Reading passage ->
+ + + + + + +
3.4 Calibrations and predictability of models
The calibration was carried out using randomly selected 196 samples from
the dataset and validated on 84 samples using four algorithms, namely,
partial least square (PLS), random forest (RF), multivariate adaptive
regression splines (MARS) and support vector regression (SVR)
methodology. In the calibration Vis-NIR data set, the values of
R2 and RMSE for PLSR model was 0.93, 0.12; using the
RF model was 0.84, 0.15; while using the SVR model was 0.80, 0.21 and
MARS was 0.86, 0.12. In the calibration MIR data set, the values of
R2 and RMSE values for PLSR, RF, MARS and SVR models
were 0.94, 0.26; 0.84, 0.25; 0.80, 0.25 and 0.91, 0.25, respectively.
R2 is an important statistical measure which
represents the proportion of the difference or variance in statistical
terms for a dependent variable which can be explained by an independent
variable or variables, and in short, determines how well data fit the
regression model; whereas lower RMSE indicates better fit of data. From
the calibration datasets it is clear that PLSR model outperformed other
models in having higher R2 and lower RMSE values
(Table 2 and 3).
The predictive performance of PLSR, RF, SVR and MARS models for EC in
the Vis-NIR range was evaluated and the respective values for PLSR were
(R2 = 0.84, RMSE=0.21 , RPD=2.44); for RF were
(R2 = 0.81, RMSE = 0.20, RPD=1.95); for MARS were
(R2 = 0.73, RMSE = 0.27, RPD=1.81) and for SVR were
(R2 = 0.78, RMSE = 0.22, RPD=2.09). In the MIR
dataset, the corresponding values for PLSR were (R2 =
0.55, RMSE = 0.35, RPD=1.40); for RF were (R2 = 0.52,
RMSE = 0.20, RPD=1.43); for MARS were (R2 = 0.44, RMSE
= 0.37, RPD=1.29); and for SVR were (R2 = 0.53, RMSE =
0.35, RPD=1.39) respectively. The threshold RPD values used to test
model performance were the ones developed by Chang et al.,(2001), where excellent models have RPD > 2, fair models
have RPD between 1.4 and 2, and non-reliable models with RPD <
1.4. Accordingly, PLSR was considered as an excellent model in the
Vis-NIR range (RPD = 2.44) and RF as fairly good in the MIR range
(RPD=1.43) (Table 2 and 3).
+ + + + + + +
Provided data ->
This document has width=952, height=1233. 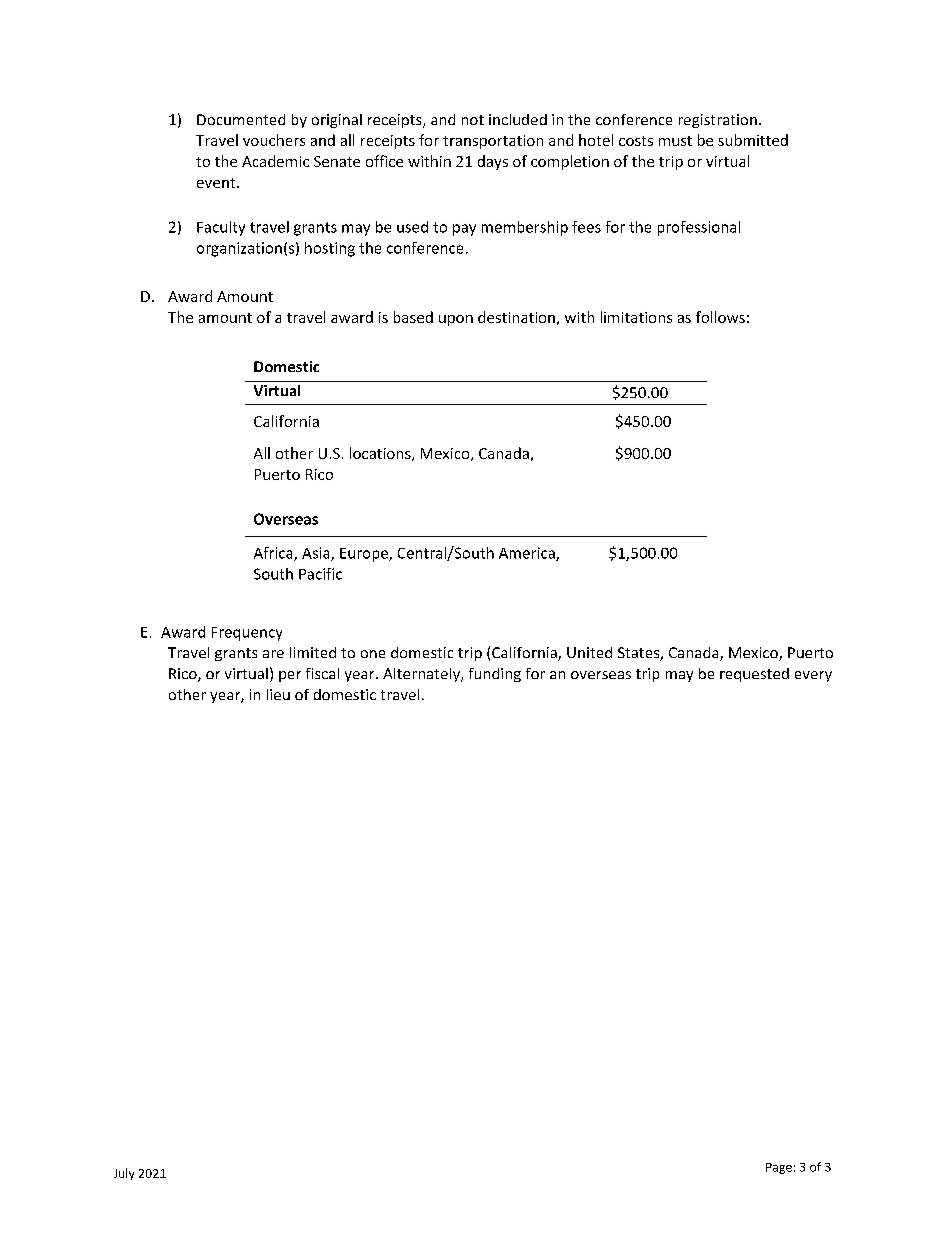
+ + + + + + +
Prompt A -> Transcribe the model calibration section from "3.4 Calibrations and" to "vector regression (SVR)".
Prompt B ->
Answer these questions from the model calibration section:
(i) How many samples were randomly selected for calibration?
(ii) Which model was rated fairly good in the MIR range?
(iii) What RPD value marks an excellent model under the thresholds used?

Exercise result A ->
3.4 Calibrations and predictability of models
The calibration was carried out using randomly selected 196 samples from
the dataset and validated on 84 samples using four algorithms, namely,
partial least square (PLS), random forest (RF), multivariate adaptive
regression splines (MARS) and support vector regression (SVR)

Exercise result B ->
(i) 196
(ii) RF (random forest)
(iii) RPD > 2